When a baby gets a rash, it can be very frightening. However, rashes are common in babies; two of the most common among them are eczema and acne. Baby eczema and acne both produce red skin with raised areas. But eczema causes dry, itchy patches, whereas acne causes non-itchy bumps.
This article will discuss the similarities and differences between baby eczema and acne. It will also cover treatments and preventative measures to help restore the baby’s soft skin.
Baby acne and eczema are both common rashes in newborns. Baby acne, also called neonatal acne, occurs in 20% of newborns. Eczema occurs in about 10% of babies. There are not many symptoms that overlap between the two rashes. The primary similarity between the two conditions is a red rash.
Here is a list to help distinguish the differences:
Dry, itchy skin
Bumps that leak fluid and crust over
Rash comes and goes
Rash appears on face, arms, or legs
Develops between 6 months and 5 years of age
Pimples on or around the face
No skin scales
Pimples do not leak fluid
Typically resolves within four months
Acne stays on the face
Develops around 3 or 4 weeks of age
Though baby acne and eczema have similar features, they have very different causes. Below are the causes of baby acne and eczema.
Baby acne is a harmless rash that happens for reasons similar to that of adolescent acne: fluctuating hormones. Experts believe the mother’s androgen hormones are one of the causes of baby acne. When the baby is still in its mother, it receives androgen hormones. These hormones stimulate oil production on the skin. After the baby is born, its adrenal glands start producing androgen hormones producing more oil which can result in acne.
Issues with the skin’s barrier cause baby eczema. Some people with eczema do not have enough of the protein filaggrin on the outer layer of their skin. Filaggrin helps form a barrier between the skin and the environment. Other causes include a baby’s genes and environment. Eczema tends to run in families and those with allergies.
There are no specific diagnostic tools to diagnose baby acne and eczema. Baby acne and eczema are diagnosed in similar ways by visual observation.
A healthcare provider will look at the baby’s rash. They may ask the guardians questions about the baby’s health history and the health history of family members.
Baby acne tends to show up before the baby is 6 weeks old. Eczema tends to develop around 6 months old or after.
Another key factor is that eczema is itchy and has scaly patches. Baby acne does not itch and presents with pimples and redness.

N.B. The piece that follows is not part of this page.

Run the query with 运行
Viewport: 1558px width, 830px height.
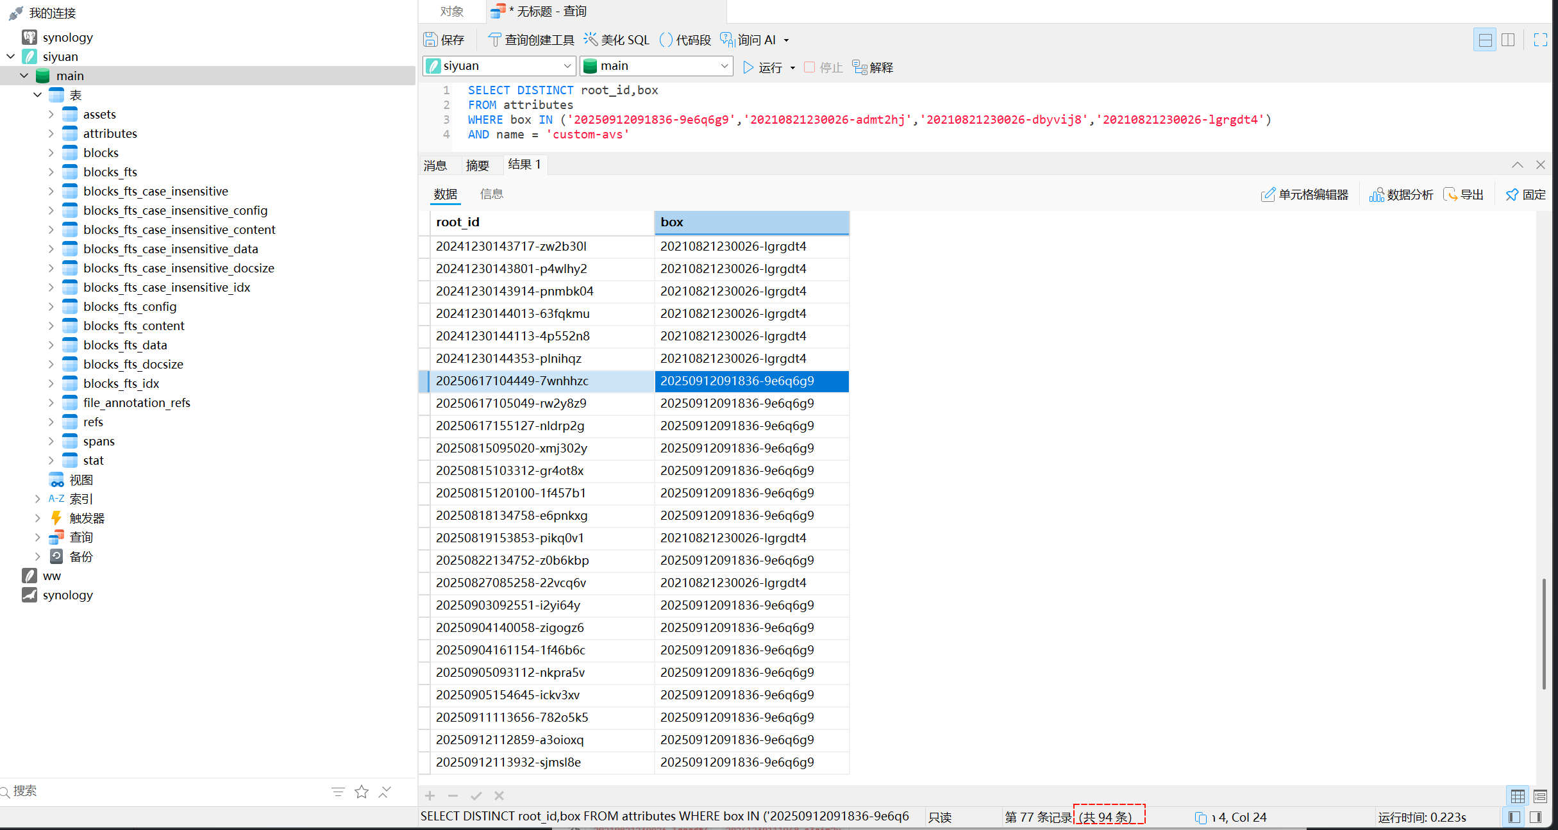(x=762, y=67)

Baby acne and eczema have very different treatments. Therefore, it’s important to get a proper diagnosis to avoid mistreating the rash.
Baby acne is typically self-limiting and does not cause harm to the baby. It can be upsetting for some guardians, who may ask their healthcare providers for treatment. The American Family Physician journal encourages healthcare providers to remind guardians that baby acne usually goes away in a few months without treatment.

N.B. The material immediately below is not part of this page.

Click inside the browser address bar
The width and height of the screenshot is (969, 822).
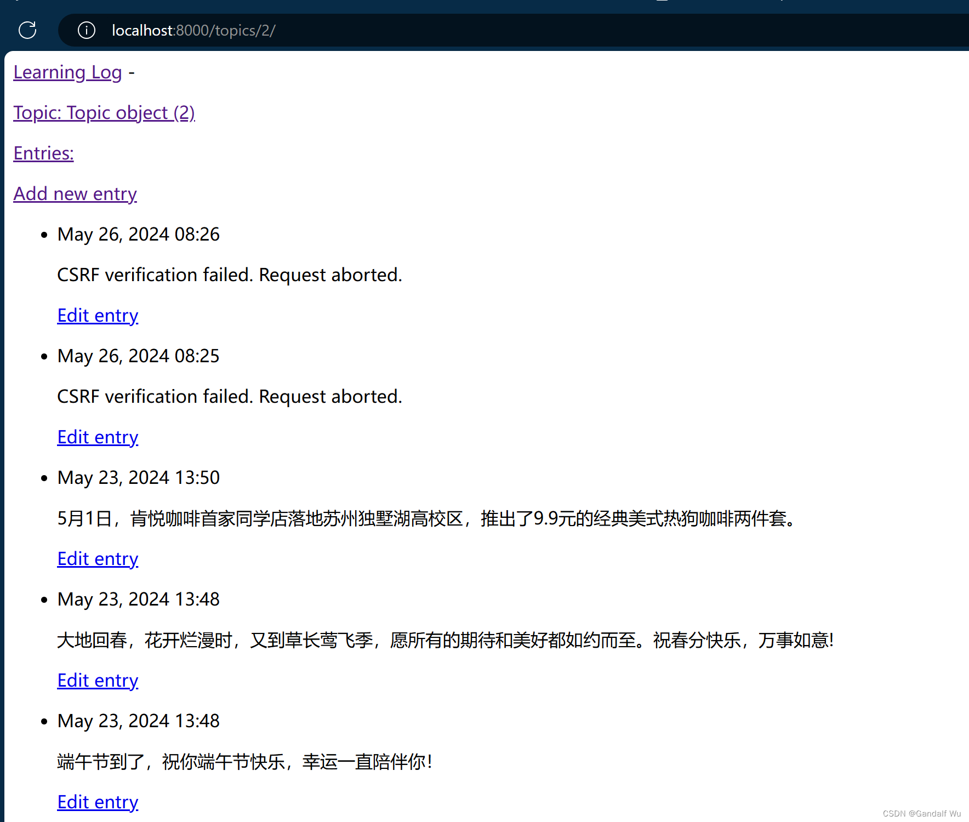(384, 30)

The source continues to say that if the acne is significant and does not resolve, 2.5% benzoyl peroxide lotion may help.
There is no cure for eczema, but many treatments are available to help manage the symptoms. Treatments may include:
- Moisturizers: Skin should be moisturized two to three times per day with a cream or oil-based moisturizer. The best time to moisturize is when the baby has been dried after a bath.

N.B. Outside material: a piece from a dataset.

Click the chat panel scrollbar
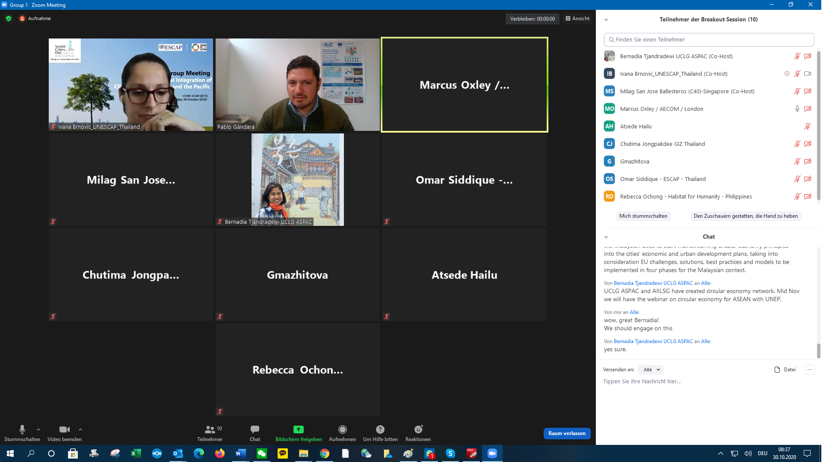This screenshot has height=462, width=829. coord(818,350)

- Steroid cream: A healthcare provider may recommend a steroid cream for moderate to severe eczema. Steroid creams can reduce inflammation and itching. It’s important to follow the directions and only use the prescribed amount.
- Oral medication: Certain oral medications may reduce itching or infection.
Other treatments may include a bleach bath, phototherapy, or wet wraps. However, it is always best to talk to a healthcare provider to determine the best treatment.
There is nothing that can prevent baby acne. It just needs to run its course. If it does not get better on its own, then a healthcare provider may suggest treatment.
Though there is no way to completely prevent eczema, there are ways to minimize flare-ups:
- Keep baths short and use warm (not hot) water
- Keep the baby’s fingernails short so they do not scratch themselves
- Have the baby wear clothes made of breathable cotton instead of wool or polyester
- Avoid any known allergens
- Moisturize the baby’s skin frequently
Acne and eczema are two common skin conditions found in babies. They both cause redness and rashes. However, baby acne tends to stay on the baby’s face and also causes pimples. Eczema is different and causes itchy, scaly patches that can show up almost anywhere on the skin. Baby acne usually goes away on its own. But eczema can stick around for a while and require treatment.
A Word From Verywell
Baby acne can feel like a cause for concern. So many conditions cause rashes, making it hard to know the difference between them. You should contact your healthcare provider whenever your baby has a rash. They will be able to diagnose the rash based on its appearance and ensure that you have the proper treatment plan.